I'm not sure "orcs are evil" are an issue, say, in Tolkien's work - they are clearly depicted as "constructs of darkness" with no actual free will, and when Sauron is ultimately destroyed at the end of RotK, they literally lose their mind. So orcs as we meet them in LotR are the equivalent of autonomous weapons - enough intelligence to act autonomously, but their morality is that of their controller.
Orcs (and Dark Elves, and others) in RPGs are more problematic because there are not defined as such. Rather, they are defined as intrinsically evil as a race.
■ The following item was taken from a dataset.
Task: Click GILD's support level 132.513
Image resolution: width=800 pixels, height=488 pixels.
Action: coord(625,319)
They are given physiological features that make them easily recognisable and are evil "because the gods said so", which is eerily reminiscent of how people in medieval europe depicted people "from outside" (vikings - even adding horns to their helmets in iconography to make them look more evil, muslim arabs, mongols...) . In all cases, those people were outsiders preying upon the christian community, and stamping them as "evil" absolved christians of any sin when killing them.
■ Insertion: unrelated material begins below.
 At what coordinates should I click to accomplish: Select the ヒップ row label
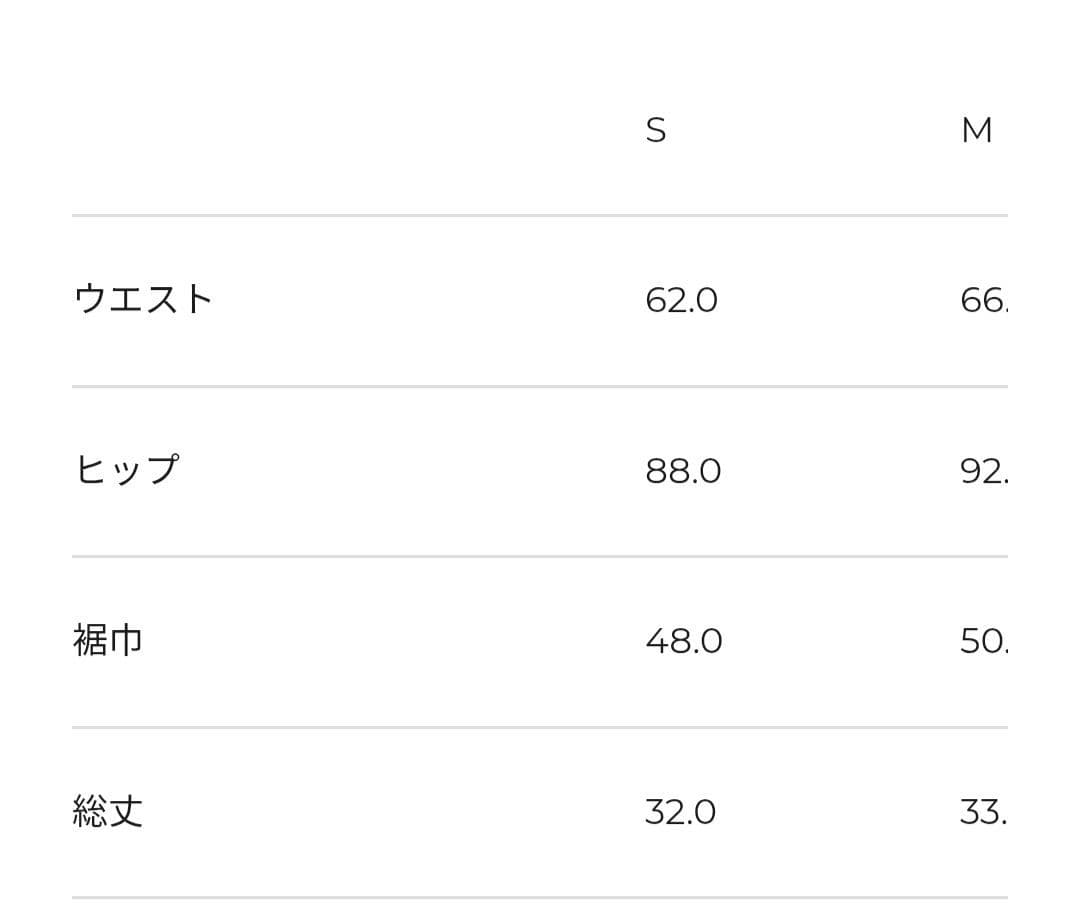point(126,470)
And that's the same with "evil" orcs and dark elves in early fantasy RPGs : since they are "evil", killing them (and stealing their possessions) is not a crime, and thus "adventurers" can be rich heroes without any moral judgement.
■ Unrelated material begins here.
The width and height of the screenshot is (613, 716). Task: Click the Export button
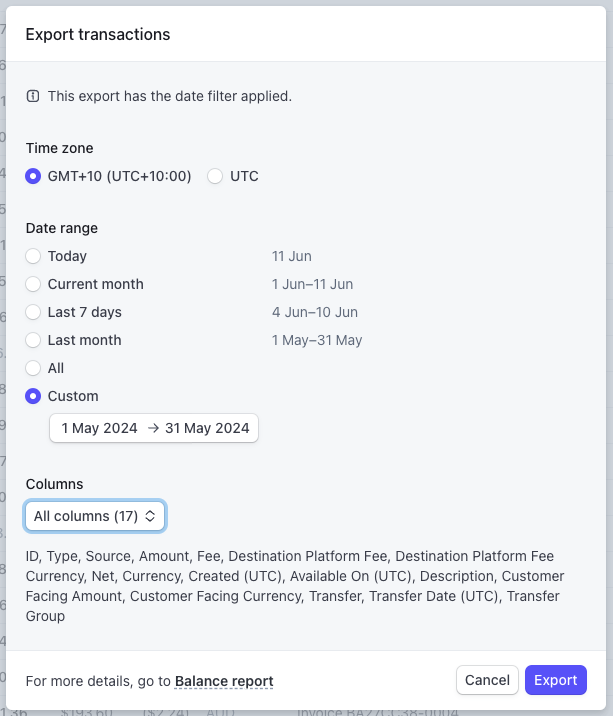tap(555, 680)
Fast-forward a few decades later, and such easy targets have lost part of their appeal, mostly because RPGs have drifted from the black and white world trope. Evil is not a race, it is a state of mind. By escaping the fantasy stereotypes into historical, modern, cyberpunk, and other genres, RPGs have mostly redefined evil as an individual feature. Orcs maybe savages and raiders (and, sadly, still often are in most fantasy RPGs), and the peasants they raid may still see them as evil, but that's a relative evil and orcs become people - much like the aforementioned vikings and mongols.
I think even D&D started deviating from the "evil races" stereotypes in the Forgotten Realms in the early 90s (there was an orcish culture that was defined as "not evil", and a number of drow individuals were breaching the stereotype - to the extent that drow characters were suddenly 'cool'). One drow ranger was an exception to contrast with the evilness of the whole race. A few thousand player characters later, drows had become part of the mainstream, and the later editions of D&D simply added them as playable races - while still keeping orcs out of the list, by the way. I'm pretty sure orcs still need their Drizzt Do'Urden - maybe a female one to go with the times.
I'm not sure the hobby has completely moved on from the old "evil race" trope - D&D certainly still includes it in its generic fantasy settings (and our own real world still embraces the idea that skin color implies a propension for criminal behaviour, as far-right populists in many countries claim). But many other games have clearly embraced the idea that evil isn't born, but raised. And most have also acknowledged that 'evil' is a qualifier nailed to a particular set of cultural values and, as such, relative to those values.